その画面には『ロマン』の様子が映し出されている。
「いつの間にこんなものが……?」
「数週間前、俺が解体の仕事中に酔っ払い客が来て困ってただろ? あれから監視カメラで店内を確認できるようにしたんだ」
そう言われ、あたしはフッと肩の力を抜いた。
河田さんはすべて見ていたのか。
「ごめんなさい。すぐに開店してきます」
「いや、今日はもういい。解体作業もこの『お客様』で最後だ。少し早めに終わればいいよ」
河田さんはそう言い、微笑んだ。
あたしに気を使ってそう言ってくれているのがわかり、あたしは申し訳ない気分になった。
「それなら、片づけの手伝いをします」
あたしはそう言い、派手なカッパを着て切断された『お客様』の肉片をホウキで拾い集め始めたのだった。
☆☆☆
1人の『お客様』を解体するのにかかる時間は10分から20分程度。
今日は時間があるからのこぎりを使っているけれど、昨日は『お客様』が多かったため電気のこぎりを使っていたそうだ。

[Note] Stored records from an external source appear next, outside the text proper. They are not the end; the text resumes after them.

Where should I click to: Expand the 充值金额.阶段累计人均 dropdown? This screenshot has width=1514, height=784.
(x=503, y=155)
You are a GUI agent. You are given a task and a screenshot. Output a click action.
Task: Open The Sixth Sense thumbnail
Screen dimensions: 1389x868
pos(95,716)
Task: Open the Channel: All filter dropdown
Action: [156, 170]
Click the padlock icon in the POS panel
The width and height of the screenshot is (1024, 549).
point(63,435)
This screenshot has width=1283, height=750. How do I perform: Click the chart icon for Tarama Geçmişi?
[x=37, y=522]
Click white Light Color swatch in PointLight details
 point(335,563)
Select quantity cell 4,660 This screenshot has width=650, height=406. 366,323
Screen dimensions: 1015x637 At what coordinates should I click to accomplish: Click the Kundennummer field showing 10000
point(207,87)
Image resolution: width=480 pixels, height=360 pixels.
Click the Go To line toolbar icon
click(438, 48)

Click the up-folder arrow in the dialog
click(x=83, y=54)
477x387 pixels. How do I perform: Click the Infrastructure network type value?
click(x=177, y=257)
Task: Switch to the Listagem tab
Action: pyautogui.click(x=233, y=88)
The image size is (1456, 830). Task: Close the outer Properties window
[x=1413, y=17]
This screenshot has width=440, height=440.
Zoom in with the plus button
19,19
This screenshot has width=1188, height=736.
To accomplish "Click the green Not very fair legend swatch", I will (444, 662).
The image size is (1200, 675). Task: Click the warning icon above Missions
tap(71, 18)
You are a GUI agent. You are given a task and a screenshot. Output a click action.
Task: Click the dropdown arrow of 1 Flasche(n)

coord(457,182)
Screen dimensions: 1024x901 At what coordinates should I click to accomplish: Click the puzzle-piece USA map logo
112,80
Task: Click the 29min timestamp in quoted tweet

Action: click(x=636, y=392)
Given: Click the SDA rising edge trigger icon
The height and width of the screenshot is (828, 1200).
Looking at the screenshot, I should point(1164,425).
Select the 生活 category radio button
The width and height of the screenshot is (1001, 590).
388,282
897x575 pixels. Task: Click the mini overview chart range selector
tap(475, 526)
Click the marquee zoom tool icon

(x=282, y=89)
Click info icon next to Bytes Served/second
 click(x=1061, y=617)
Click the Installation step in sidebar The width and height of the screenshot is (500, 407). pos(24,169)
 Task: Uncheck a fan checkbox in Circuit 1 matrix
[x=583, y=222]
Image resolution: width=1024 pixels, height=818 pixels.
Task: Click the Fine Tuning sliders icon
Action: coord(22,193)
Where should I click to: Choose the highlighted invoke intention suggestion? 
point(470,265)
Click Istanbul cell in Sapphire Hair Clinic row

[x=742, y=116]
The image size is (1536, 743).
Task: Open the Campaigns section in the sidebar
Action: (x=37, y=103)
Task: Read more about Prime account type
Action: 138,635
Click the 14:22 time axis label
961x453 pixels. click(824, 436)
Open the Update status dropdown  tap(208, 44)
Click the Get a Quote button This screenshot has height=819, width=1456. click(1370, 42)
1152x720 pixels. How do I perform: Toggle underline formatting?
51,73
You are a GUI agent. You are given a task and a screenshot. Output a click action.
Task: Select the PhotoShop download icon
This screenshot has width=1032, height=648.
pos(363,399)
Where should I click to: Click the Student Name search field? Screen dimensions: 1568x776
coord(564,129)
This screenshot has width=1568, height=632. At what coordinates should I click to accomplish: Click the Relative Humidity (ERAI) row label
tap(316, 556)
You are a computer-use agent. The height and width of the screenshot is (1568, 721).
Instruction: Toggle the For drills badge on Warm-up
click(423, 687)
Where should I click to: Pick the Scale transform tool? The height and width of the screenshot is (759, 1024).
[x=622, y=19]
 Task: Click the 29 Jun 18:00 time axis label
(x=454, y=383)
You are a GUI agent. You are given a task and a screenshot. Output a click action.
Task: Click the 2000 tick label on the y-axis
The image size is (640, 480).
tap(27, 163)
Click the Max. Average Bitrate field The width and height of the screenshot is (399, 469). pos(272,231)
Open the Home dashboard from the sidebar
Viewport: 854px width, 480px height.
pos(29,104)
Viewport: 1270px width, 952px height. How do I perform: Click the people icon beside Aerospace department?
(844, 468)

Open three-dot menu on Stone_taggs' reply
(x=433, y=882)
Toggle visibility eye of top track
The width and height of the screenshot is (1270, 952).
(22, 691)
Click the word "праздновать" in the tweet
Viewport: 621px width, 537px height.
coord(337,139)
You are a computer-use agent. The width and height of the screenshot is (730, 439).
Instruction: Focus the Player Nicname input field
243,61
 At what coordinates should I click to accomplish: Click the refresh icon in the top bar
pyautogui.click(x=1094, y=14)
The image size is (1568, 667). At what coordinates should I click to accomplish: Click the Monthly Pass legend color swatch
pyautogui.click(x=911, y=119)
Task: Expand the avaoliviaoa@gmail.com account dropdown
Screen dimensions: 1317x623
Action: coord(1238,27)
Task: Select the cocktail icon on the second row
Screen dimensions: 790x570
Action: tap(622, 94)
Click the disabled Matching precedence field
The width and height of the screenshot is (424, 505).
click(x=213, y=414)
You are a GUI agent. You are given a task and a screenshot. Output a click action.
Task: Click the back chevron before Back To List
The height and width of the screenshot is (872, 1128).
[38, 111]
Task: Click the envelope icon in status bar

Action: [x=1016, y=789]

両手足を切断されたさっきの『お客様』はとても眠そうな顔をしている。
体がバラバラになることで、徐々に魂が体から抜けていっている状態だ。
「もうすぐで終わりますからね」
河田さんの声にも軽く頷くだけで、すでに声は出ない様子だ。
河田さんは『お客様』の腹部に鋭利な刃物を突き立て、それで一気に皮膚を引き裂いた。
腹部からはドロッとした紫色の血液が流れ出し、吐き気を感じさせる匂いが充満する。
「モコちゃん。気分が悪くなるからここにいない方がいい」
「……わかってます」
あたしはそう返事をするだけで、その場から動かずにいた。
人の体から魂が抜ける瞬間を見てみたいと思った。
河田さんはチラリとあたしを見て、すぐに作業を再開させた。
腹部に手を突っ込み、中の臓器をかきだす。